§ **DOCUMENT EXTRACT**:
+-------+

- Born: Nelly Nichol Marshall May 8, 1845 Louisville, Kentucky, U.S.
- Died: April 19, 1898 (aged 52) Washington, D.C., U.S.
- Occupation: author
- Spouse: John J. McAfee ​ ​(m. 1871; died 1896)​
- Relatives: Humphrey Marshall (father)
- Writing career
- Pen name: Sans Souci
- Language: English
- Genres: novels; poetry; serials; essays; letters; sketches;

= Nelly Marshall =

Nelly Marshall (after marriage, McAfee; pseudonym, Sans Souci; May 8, 1845 – April 19, 1898) was a 19th-century American "southland" author of novels and verse. In her day, Marshall was perhaps one of the most popular writers in the Southern and Western United States. In her first ten years of writing, she may have written more than any woman of her age in the United States. In addition to numerous poems and magazine articles, she published two volumes of verse, entitled A Bunch of Violets, and Leaves From the Book of My Heart. Her novels included Eleanor Morton, or Life in Dixie (1865); Sodom Apples (1866); Fireside Gleamings (1866); Dead Under the Roses (1867); Wearing the Cross (1868); As by Fire (1869); Passion, or Bartered and Sold (1876); and A Criminal Through Love (1882).

==Early life and education==
Nelly Nichol Marshall was born in Louisville, Kentucky, on May 8, 1845. (Note: According to Johnson & Brown (1904), Marshall was born in the year 1844. According to Raymond (1870), Marshall was born in the year 1847.) She was the daughter of Gen. Humphrey Marshall, who was distinguished as a statesman, diplomat, lawyer, and soldier; and Frances E. (McAllister) Marshall.

Marshall was raised in Henry County, Kentucky, and her education was interrupted by the outbreak of American Civil War.
 From her earliest childhood, Marshall was reported to have exceptional intellectual ability, and her first compositions are said to foreshadow her future accomplishments.

+-------+

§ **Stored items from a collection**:
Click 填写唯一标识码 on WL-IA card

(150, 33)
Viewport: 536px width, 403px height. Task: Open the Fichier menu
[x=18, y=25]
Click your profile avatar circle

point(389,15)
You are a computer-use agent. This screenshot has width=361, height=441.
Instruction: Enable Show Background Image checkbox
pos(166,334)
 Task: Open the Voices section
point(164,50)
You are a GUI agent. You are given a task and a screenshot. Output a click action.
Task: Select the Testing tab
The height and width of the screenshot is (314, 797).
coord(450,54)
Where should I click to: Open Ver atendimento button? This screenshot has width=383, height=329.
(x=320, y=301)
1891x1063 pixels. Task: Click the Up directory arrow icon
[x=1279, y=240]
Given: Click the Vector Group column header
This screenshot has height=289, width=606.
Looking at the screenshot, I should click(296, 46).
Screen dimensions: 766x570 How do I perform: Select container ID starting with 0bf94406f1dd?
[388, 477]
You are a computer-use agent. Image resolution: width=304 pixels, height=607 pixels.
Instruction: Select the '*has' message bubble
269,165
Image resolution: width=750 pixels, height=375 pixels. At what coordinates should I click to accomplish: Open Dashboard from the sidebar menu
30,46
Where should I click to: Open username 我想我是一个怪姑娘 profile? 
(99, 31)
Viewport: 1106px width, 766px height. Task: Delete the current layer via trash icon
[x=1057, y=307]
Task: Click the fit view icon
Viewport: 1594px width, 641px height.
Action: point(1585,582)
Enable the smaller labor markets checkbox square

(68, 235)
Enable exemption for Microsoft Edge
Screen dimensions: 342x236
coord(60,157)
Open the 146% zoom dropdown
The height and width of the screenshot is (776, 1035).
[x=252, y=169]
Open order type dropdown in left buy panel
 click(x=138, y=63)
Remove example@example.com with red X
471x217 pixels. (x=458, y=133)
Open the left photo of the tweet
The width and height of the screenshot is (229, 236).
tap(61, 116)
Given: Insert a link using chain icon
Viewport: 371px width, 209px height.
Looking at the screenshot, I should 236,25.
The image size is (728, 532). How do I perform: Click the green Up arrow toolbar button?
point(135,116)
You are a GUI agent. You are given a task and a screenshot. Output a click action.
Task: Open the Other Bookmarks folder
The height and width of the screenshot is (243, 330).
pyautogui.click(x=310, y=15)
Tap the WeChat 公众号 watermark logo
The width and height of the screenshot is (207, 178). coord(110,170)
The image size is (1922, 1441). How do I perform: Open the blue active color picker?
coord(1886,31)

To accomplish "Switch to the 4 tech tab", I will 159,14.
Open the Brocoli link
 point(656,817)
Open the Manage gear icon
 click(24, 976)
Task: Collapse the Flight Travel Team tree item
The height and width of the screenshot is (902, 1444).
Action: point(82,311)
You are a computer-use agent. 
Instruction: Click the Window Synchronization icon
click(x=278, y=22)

+-------+

§ **TASK REQUIREMENTS**:
1. In the biography of Nelly Marshall, what pen name did she write under?
2. Rewrite the paragraph of the biography of Nelly Marshall that begins "Nelly Nichol Marshall was born in Louisville" as a short bulleted list that keeps its main facts.
3. List every novel named in the biography of Nelly Marshall, with its year.

§ **RESPONSES PER TASK**:
1. Sans Souci

2.
- Born in Louisville, Kentucky, on May 8, 1845.
- Other sources give different years: 1844 (Johnson & Brown, 1904) and 1847 (Raymond, 1870).
- Father: Gen. Humphrey Marshall, a statesman, diplomat, lawyer, and soldier.
- Mother: Frances E. (McAllister) Marshall.

3.
- Eleanor Morton, or Life in Dixie (1865)
- Sodom Apples (1866)
- Fireside Gleamings (1866)
- Dead Under the Roses (1867)
- Wearing the Cross (1868)
- As by Fire (1869)
- Passion, or Bartered and Sold (1876)
- A Criminal Through Love (1882)